日本遺族会は、戦没者の遺品の返還活動を続ける米国のNPO団体「OBONソサエティ」に協力している。
今年六月、小原一也氏が戦地に持参した日章旗の調査依頼が本会にあり、小原氏の本籍地である長野県遺族会の協力を得て、小原氏の長男が静岡県にいることを確認した。長男の小原久始さんは、姉や親族が住む故郷の長野県で日章旗の返還を希望された。
日章旗の返還を受けた小原久始さんら親族=10月8日、長野県護国神社で
小原氏の日章旗の返還を依頼された米国人ジェイ・ポロックさんは、元米兵の孫で、祖父が他界後に誕生。ジェイさんにとって会った事もない祖父が戦地から持ち帰った日章旗は、祖父とジェイさんを繋ぐ大切な遺品だったが、今回OBONの活動を知り自分が所有するよりも日本の遺族へ返還するべきだと判断し、家族全員の賛成の元で返還を依頼した。

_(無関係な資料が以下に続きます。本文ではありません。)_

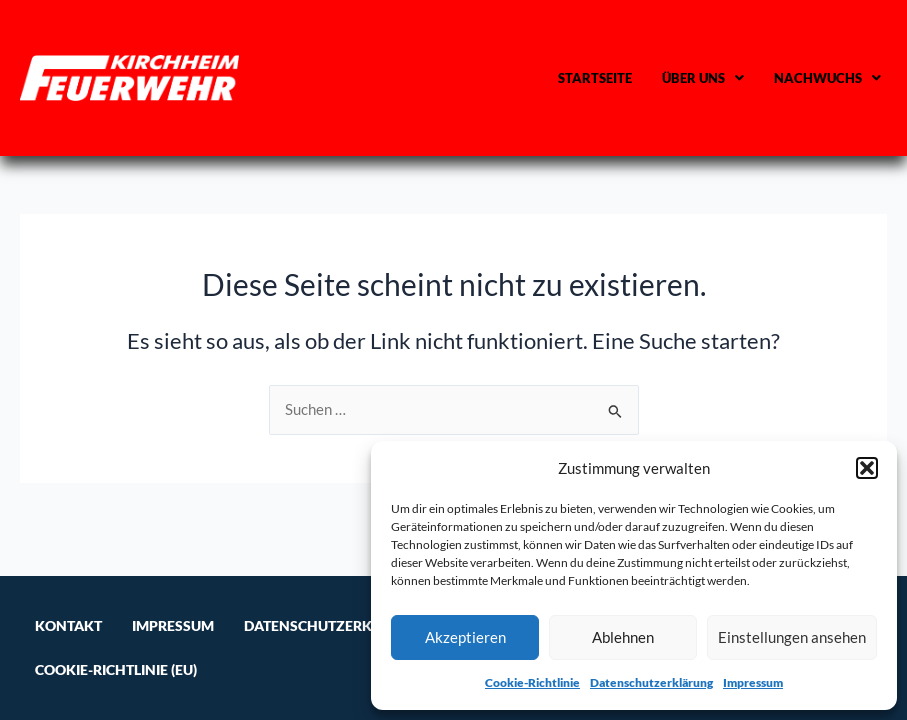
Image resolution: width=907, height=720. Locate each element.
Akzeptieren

遺族が判明したことを聞いたジェイさんは小原さんに対し「こうして旗が小原様のご子息に戻ることを知り、ご子息にとって安らかな平和と終止符が訪れることを祈念できますこと、これ以上の喜びはありません。」とメッセージを送った。
十月八日、長野県護国神社で小原氏の親族十人が見守る中、滞りなく返還式は終了した。